Even with the appropriate affinity (lipophilicity) and solubility of API in the lipid, its incorporation into the lipid matrix may be limited and difficult. This is related to the effect of expulsion of the drug substance from the lipid matrix as a result of its crystallization (the substance does not enclose in the lipid matrix, but is removed outside of it). This phenomenon has already been described by other authors in many works [1,9,10,14,23,31,32,36,37]. As a result of the transformation of polymorphic lipids into SLM from unstable to more stable and ordered forms (conversion of higher energy α and β′ polymorphs to the stable β form), this effect may progress during storage and manifest as API precipitation in the aqueous phase. It is noteworthy, however, that the API removed from the matrix may localize in the interphase without the effect of precipitation outside the microspheres (in the aqueous phase). Such redistribution of API may result in obtaining a very stable SLM formulation with characteristic properties. As already demonstrated on the example of SLM dispersion with CsA, the formulations with a significant fraction of API localized in the interphase proved to be stable for at least 2 years [18]. The time-dependent distribution of API in selected SLM dispersions was also assessed. Long-term stability studies confirmed the lack of statistically significant differences in CsA distribution in SLM dispersions with CsA and Compritol (F1–F4), stored in the refrigerator for 2 years. The amount of CsA determined in AP, IF and LC remained unchanged and crystallization/precipitation of CsA in AP was not observed.

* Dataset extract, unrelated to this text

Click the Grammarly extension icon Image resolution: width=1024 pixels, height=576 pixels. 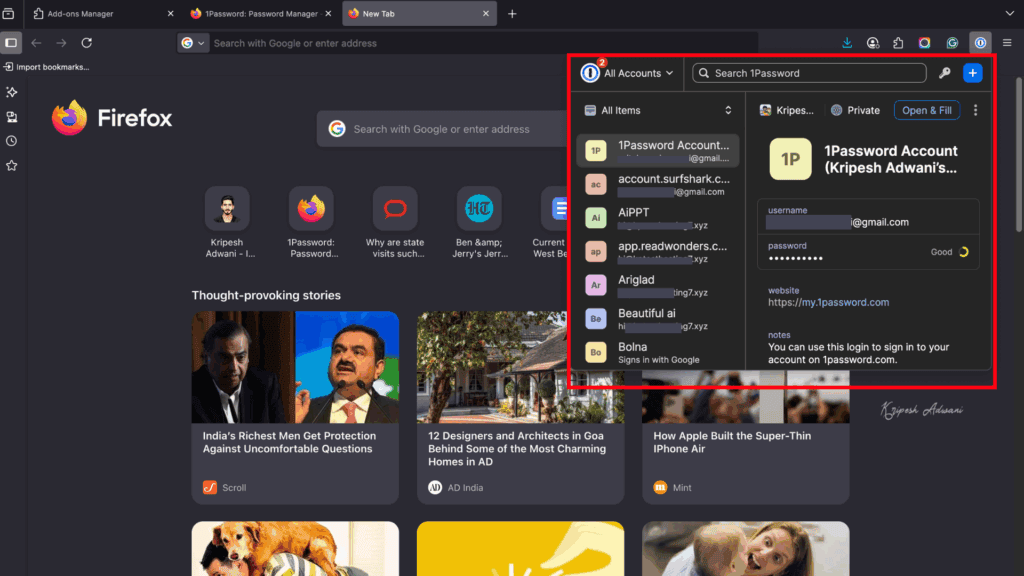click(x=952, y=42)
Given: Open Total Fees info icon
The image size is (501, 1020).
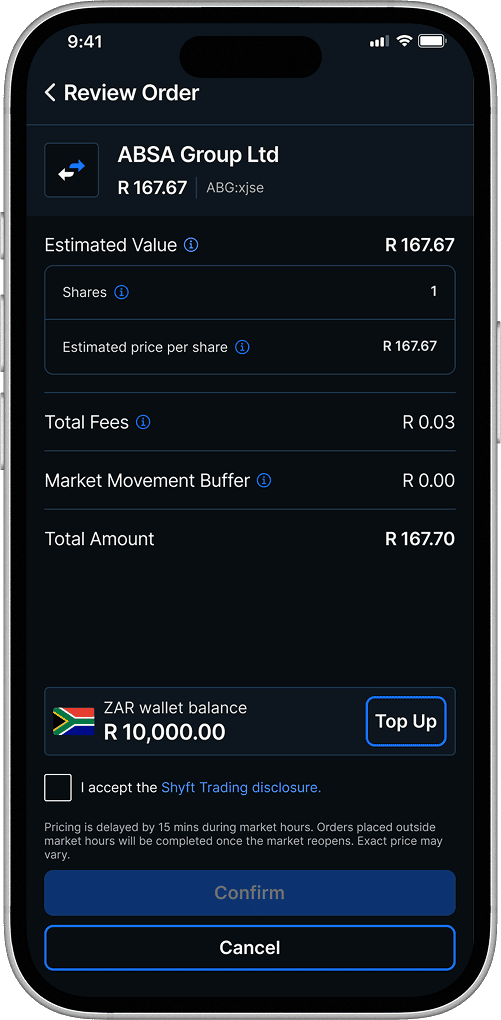Looking at the screenshot, I should tap(143, 422).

In SLM with the same composition of excipients (F7, F10, F12, F15), an increase in API solubility in lipid (Table 3) is consistent with an increase in API incorporation in the lipid matrix; however, this relationship is not proportional. Depending on the tested API, its concentration in lipospheres may also exceed the concentration determined in the solubility test (F2).

At the same time, the beneficial effect of the thermal sterilization process observed in some formulations deserves attention. This is important for drug formulations intended for parenteral or ocular administration, when sterility is a requirement. Even a fairly significant decrease in the interphase fraction and an increase in the amount of incorporated API may contribute to a greater stability of the dosage form or a longer release time. However, only the results of the proposed distribution studies allow the changes taking place in the matrix of lipospheres under the influence of the thermal sterilization process to be assessed, because the increase in the API fraction incorporated in the SLM core (LC fraction in F1a–F4a, F10a, F11a) is not provided by the EE or DL parameters, which do not change after sterilization (Table 4).

5. Conclusions

The presented studies show that the characterization of multi-compartment, lipid dosage form, such as SLM dispersions solely on the basis of EE and DL values, is insufficient and even misleading. This is because these parameters do not allow to distinguish the amount of API bound to the surface from the amount actually incorporated in the lipid cores. This approach indicates only the separation of the API between the aqueous phase and the lipid phase.

The proposed new distribution test method identifies not only the API fraction in the aqueous phase (AP), but also in the interphase (IF) and in the lipid matrix (LC). These characteristics of SLM provide a new tool helpful in the development of this dosage form and understanding its performance in vitro and in vivo.

This is especially important with respect to the results of the release study where the surface-located API is responsible for the observed burst effect. The obtained results also facilitate a critical assessment of the ease of incorporation of the drug into SLM and the manner of its encapsulation in the lipid matrix. The significant fraction of all tested APIs was located in the interphase, with much smaller fraction incorporated into the lipid matrix. That indicates—in contrast to the EE and DL results—limitations in the ease of API incorporation in SLM. Only the assessment of LC and IF parameters allows the influence of the sterilization process on the structure of SLM and the change in the API distribution within the lipospheres to be detected.